Our SECOND PATHWAY TO IMPACT is to achieve worldwide coverage and impact of our research. For this, we will disseminate our work by a) publishing in high impact journals and contributing book chapters; b) presenting our work on national and international research conferences; c) further developing on-line resources including a tab on our lab webpage explaining the main objectives, strategies and outcomes of the project; d) initiating and contributing to scientific multi-author blogs to discuss and inform about main breakthroughs in the area of our research (including our own work).

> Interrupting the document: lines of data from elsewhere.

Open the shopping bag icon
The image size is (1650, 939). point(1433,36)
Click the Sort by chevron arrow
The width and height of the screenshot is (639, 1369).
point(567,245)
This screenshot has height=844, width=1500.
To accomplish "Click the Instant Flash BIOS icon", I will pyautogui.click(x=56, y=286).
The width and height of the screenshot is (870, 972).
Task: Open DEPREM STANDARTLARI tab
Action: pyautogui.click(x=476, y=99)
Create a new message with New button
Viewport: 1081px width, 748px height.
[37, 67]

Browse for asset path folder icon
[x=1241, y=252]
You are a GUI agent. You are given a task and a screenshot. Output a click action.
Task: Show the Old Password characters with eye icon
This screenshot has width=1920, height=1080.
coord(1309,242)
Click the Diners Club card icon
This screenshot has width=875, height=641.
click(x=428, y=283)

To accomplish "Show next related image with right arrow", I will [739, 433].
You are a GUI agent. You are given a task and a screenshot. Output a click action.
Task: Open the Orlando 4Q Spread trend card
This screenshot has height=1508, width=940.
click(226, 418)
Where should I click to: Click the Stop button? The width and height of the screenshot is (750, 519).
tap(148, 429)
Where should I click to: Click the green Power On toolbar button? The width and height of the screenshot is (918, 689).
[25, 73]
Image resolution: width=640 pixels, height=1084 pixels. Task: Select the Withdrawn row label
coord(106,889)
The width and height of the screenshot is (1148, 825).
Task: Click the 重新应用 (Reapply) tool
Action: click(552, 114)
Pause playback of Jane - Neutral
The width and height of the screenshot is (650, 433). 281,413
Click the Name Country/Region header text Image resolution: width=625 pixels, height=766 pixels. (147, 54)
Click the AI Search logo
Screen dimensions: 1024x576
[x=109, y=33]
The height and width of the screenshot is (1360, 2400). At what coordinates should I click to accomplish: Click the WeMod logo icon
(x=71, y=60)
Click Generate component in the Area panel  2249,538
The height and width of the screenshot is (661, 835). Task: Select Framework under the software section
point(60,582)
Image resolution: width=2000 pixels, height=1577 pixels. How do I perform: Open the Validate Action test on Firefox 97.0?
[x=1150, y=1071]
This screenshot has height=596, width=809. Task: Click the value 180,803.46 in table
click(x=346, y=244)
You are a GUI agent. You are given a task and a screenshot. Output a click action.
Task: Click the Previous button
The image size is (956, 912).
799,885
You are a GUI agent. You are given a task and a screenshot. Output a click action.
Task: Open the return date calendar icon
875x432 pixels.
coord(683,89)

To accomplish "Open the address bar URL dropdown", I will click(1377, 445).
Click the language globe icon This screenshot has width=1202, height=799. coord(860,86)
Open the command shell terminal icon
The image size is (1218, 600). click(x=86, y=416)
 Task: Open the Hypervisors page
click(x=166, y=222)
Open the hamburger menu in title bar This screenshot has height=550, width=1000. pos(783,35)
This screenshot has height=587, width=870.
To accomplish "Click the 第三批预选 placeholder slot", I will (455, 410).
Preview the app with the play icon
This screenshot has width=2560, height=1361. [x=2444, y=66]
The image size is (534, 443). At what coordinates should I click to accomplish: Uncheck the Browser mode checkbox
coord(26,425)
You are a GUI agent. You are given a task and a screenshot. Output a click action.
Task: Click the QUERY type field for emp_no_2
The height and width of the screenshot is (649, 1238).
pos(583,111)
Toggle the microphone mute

The THIRD PATHWAY TO IMPACT regards public communication and awareness. Public opinion has an increasing impact on funding decisions, we will foster public awareness and understanding of the importance of science and research. The focus of our research on the brain is appealing to the public and generates fascinating images. To impact on the public we will: a) present our work on open days and in public lectures, and for this the University of Liverpool has long experience in delivering high quality activities on a local, national and global level; we will make frequent contributions within this framework; b) we will develop a special section for non-specialist audiences on our webpage to inform and enthuse the public about our research; c) we will use the knowledge and experience we have on the brain to provide materials and concepts for public displays or other forms of communication whenever opportunities arise.